The committee's vote to upzone the blocks, part of a larger vote to change the zoning around the planned Roosevelt light rail station, came after a lengthy round of testimony from supporters and opponents of the upzone.
Andrew Miller, a Roosevelt resident, said allowing six stories (instead of four) across from the recently renovated Roosevelt High School would tear "the heart and soul" out of the neighborhood, which he argued would be "like a body without a heart---you can't live that way. .... You told us we were being emotional. How would you defend your own heart and soul?"
On the other side, Planning Commission member Josh Brower argued that putting housing for families (three bedrooms or more) across from the high school would breathe new life into the neighborhood. "It will be a wonderful day when parents can walk to the train station and take the train to theri jobs... and kids can walk to the high school," Brower said.

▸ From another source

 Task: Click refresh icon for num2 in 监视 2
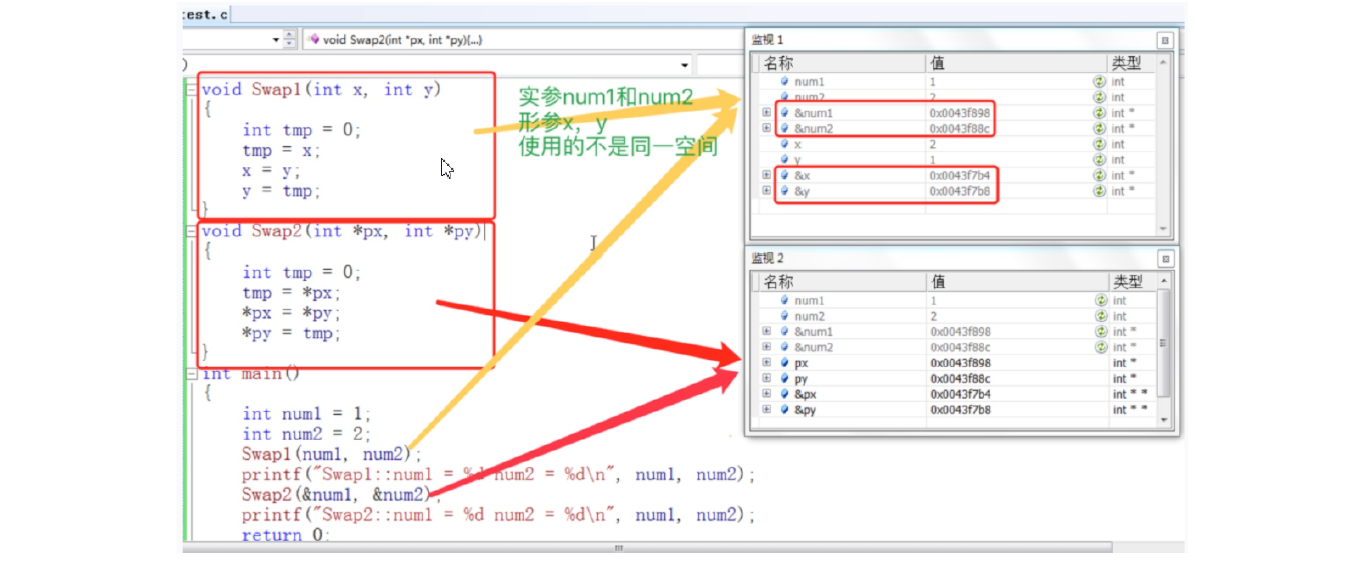point(1100,316)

And Roosevelt Neighborhood Council leader Jim O'Halloran, a longtime opponent of the upzone, said he'd come to accept that the council planned to adopt the 65-foot proposal, and noted that his group has met with the Roosevelt Development Group, which plans to develop the now-dilapidated properties into six-story apartment buildings, with positive results. "I wish I was feeling warm and fuzzy today," O'Halloran said. "That's not the case. But neither do I feel cheated by the council or the process."
This morning's debate was brisk and lively, thanks in part to the fact that council member Bagshaw had to leave just before noon. Arguing against Licata's amendment, council member Tom Rasmussen raised the specter of a "7-11 or a Subway or a pawn shop" being built across the street from the high school, a fear Licata quickly dismissed. "I don't think they would put in a 7-11 or a pawn shop," Licata said. "I have that much faith in design review." However, Clark noted that the design review process can't bar specific businesses from opening on a site, making Licata's objection irrelevant.

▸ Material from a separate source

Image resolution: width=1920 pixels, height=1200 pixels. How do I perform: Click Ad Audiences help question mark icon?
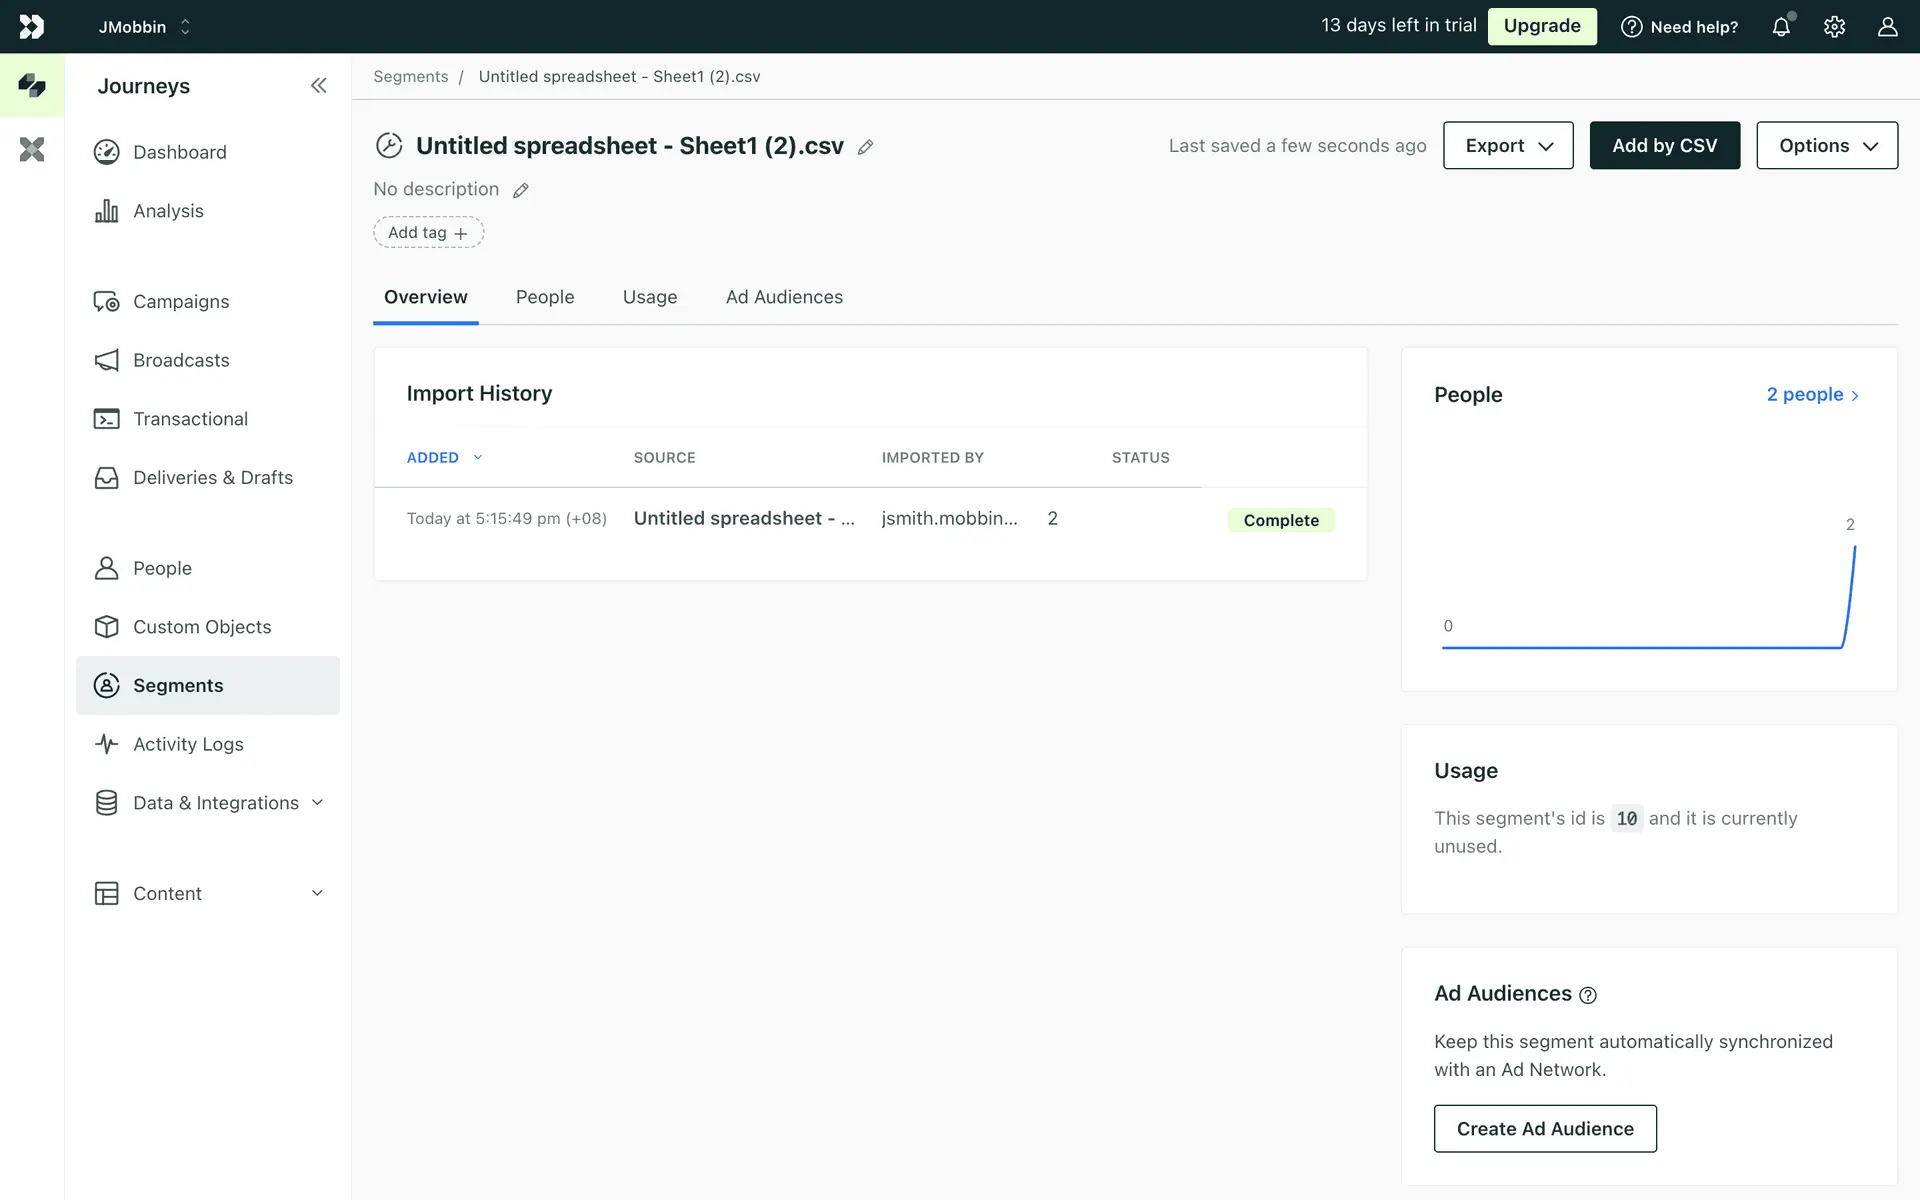[x=1588, y=995]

Council member Bruce Harrell, who initially appeared to be leaning toward the 65-foot proposal, said he decided to oppoes it after looking around the city and finding "lots of pretty cool stuff" (buildings) under 40 feet "I think what sort of is skewing our decision a little bit is just this fear that we're going to get crap," Harrell said.

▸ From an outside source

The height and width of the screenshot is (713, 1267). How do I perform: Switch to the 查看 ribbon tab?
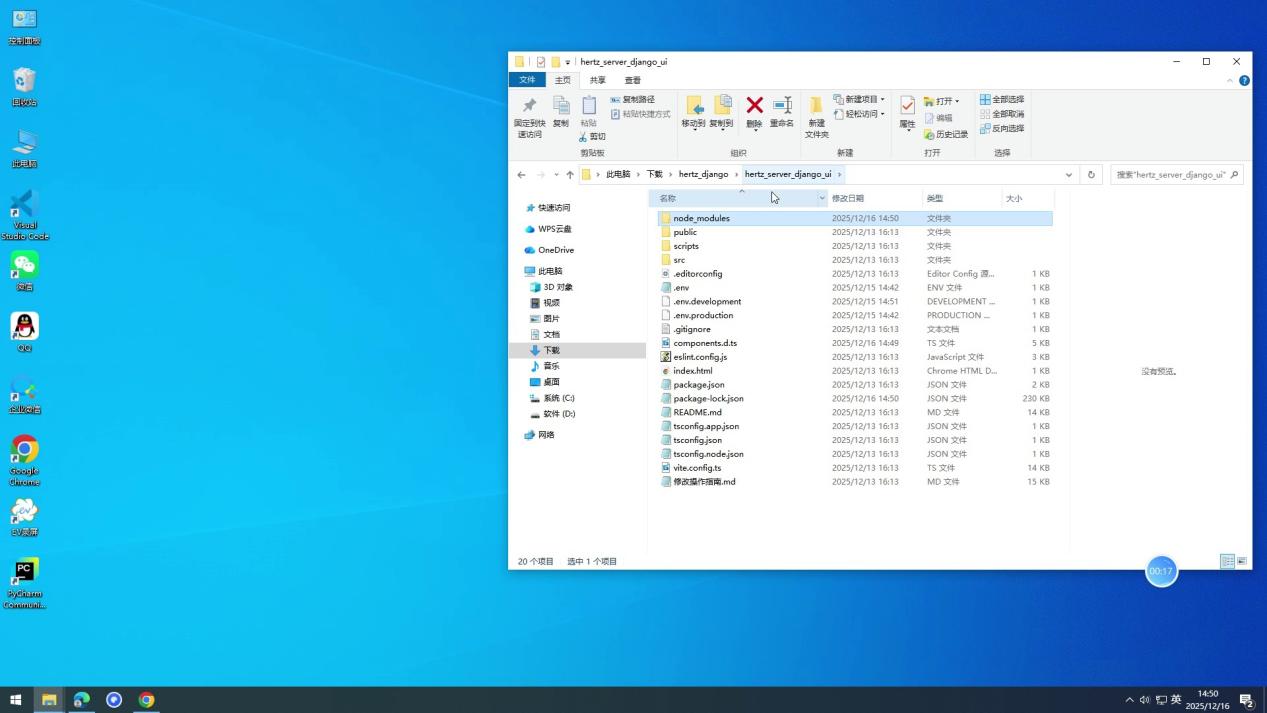click(x=632, y=80)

With regard to design, council member Tom Rasmussen pointed out that Licata's proposal actually did not include any required setbacks or design standards to protect the neighborhood from a badly designed development---unlike the 65-foot proposal. Although Roosevelt Development Group has promised to build a project in keeping with the neighborhood, "we could end up with a new developer who won't be as sensitive and will not negotiate with the community," Rasmussen said.
Ultimately, the vote to raise heights was five in favor, with three abstaining (Jean Godden, who initially voted for the measure, apparently believed the committee was voting on Licata's amendment until Clark corrected her) and one---Richard Conlin---absent.
Under the Growth Management Act, the full council can't vote on the legislation again until January 17.